When can you consider discontinuing clindamycin in severe IGAS cases?

A

After 48-72h of treatment if patient is hemodynamically stable, blood is sterile and no further progression of necrosis

23
Q

When should IVIg be considered? (IGAS)

A

-On day of clinical presentation for streptococcal TSS or other SEVERE invasive (toxin-mediated) disease, especially when patient severely ill or condition is refractory to initial aggressive therapy with fluids

24
Q

Dosing for IVIg? (IGAS)

A

150mg/kg to 500mg/kg per day for 5-6 days OR single dose of 1g/kg to 2g/kg

25
Q

Proposed mechanism of action of IVIg in IGAS?

A

-Multifactorial and includes toxin neutralization, opsonization and improved phagocytic killing, and suppression of the massive inflammatory response through Fc-receptor interactions

26
Q

Recommendation re: NSAIDS in patients with suspected IGAS?

A

Prescribe cautiously - unclear whether or not they contribute to the development of severe IGAS disease

27
Q

Definition of close contacts?

A
  • Household contacts who, within the previous 7 days have spent at least 4h/day on average or a total of 20h with the IGAS case (index case)
  • Non-household persons who have shared a bed with the case or had sexual relations with the index case
  • Persons who have had direct contact with the mucous membranes or oral or nasal secretions of the index case (e.g. by mouth-to-mouth resuscitation or open mouthed kissing) or unprotected direct contact with an open skin lesion of the index case
  • Injection drug users who have shared a needle with the index case
  • Contacts in child care settings
  • Selected hospital contacts (PHAC Guideline)
  • Selected contacts in LTC facilities (PHAC Guideline)
28
Q

What to do for close contacts of all confirmed IGAS cases, whether severe or non-severe?

A

Alert to signs and symptoms of IGAS, and advise to seek immediate medical attention should they develop febrile illness or any other clinical manifestation of GAS infection within 30 days of diagnosis in the index case

29
Q

Target group and prophylaxis window for chemoprophylaxis?

A
  • Chemoprophylaxis should only be offered to close contacts of a confirmed case of severe IGAS who have been exposed during the period from 7 days before the onset of symptoms in the index case to 24 h after initiating antimicrobial therapy in the case.
  • Chemoprophylaxis should be started as soon as possible, preferably within 24 h of identifying the case, but is still recommended up to 7 days after the last contact with the case.

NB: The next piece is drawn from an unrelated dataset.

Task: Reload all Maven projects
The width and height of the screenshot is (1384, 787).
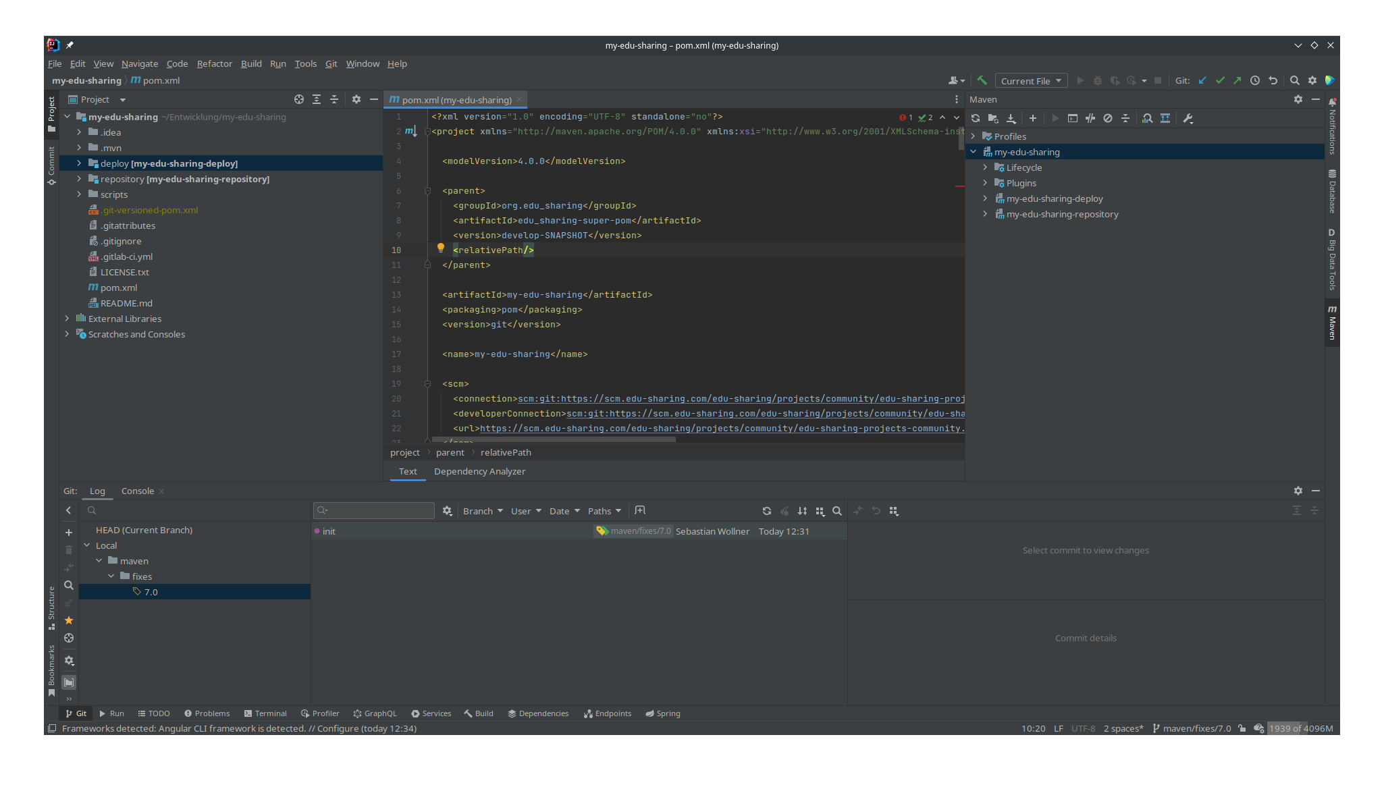Action: pyautogui.click(x=976, y=118)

Provincial/territorial protocols for prophylaxis may vary; clinicians should become familiar with local policies
  • Recommended for all children and staff in FAMILY or HOME child care settings when any of the above criteria met
30
Q

Who is chemoprophylaxis not routinely recommended for?

A
  • Contacts of non-severe IGAS cases (e.g., bacteremia without toxic shock; septic arthritis). These cases tend to have milder disease and so do their contacts
  • In GROUP or INSTITUTIONAL child care centres and preschools. HOWEVER, may be considered in specific situations -e.g. more than one case of IGAS disease among children or staff within one month, or concurrent varicella outbreak
31
Q

First line choice of chemoprophylaxis agent? Dosing and duration?

A

-First-generation cephalosporin:
-Cephalexin 25-50mg/kg daily to max 1g/day in 2-4 divided doses x 10 days
or
-Cefadroxil 25-50mg/kg daily, to max 1g/day, in 2 divided doses (children) or once daily (adults) NO LIQUID PREPARATION.

32
Q

Alternative agents for chemoprophylaxis?

A

Second- and third-generation cephalosporinis e.g. cefuroxime axetil and cefixime

33
Q

Chemoprophylaxis for in individuals with beta lactam allergy?

A

Macrolides (erythro, clarithro, azithro)

34
Q

Chemoprophylaxis for patients unable to tolerate beta lactams?

A

Clindamycin

35
Q

Do you take cultures from contacts?

A

Cultures have no role in the identification of asymptomatic close contacts of sporadic IGAS cases occurring in the community. Routine cultures are not required for follow-up of contacts receiving antibiotic chemoprophylaxis.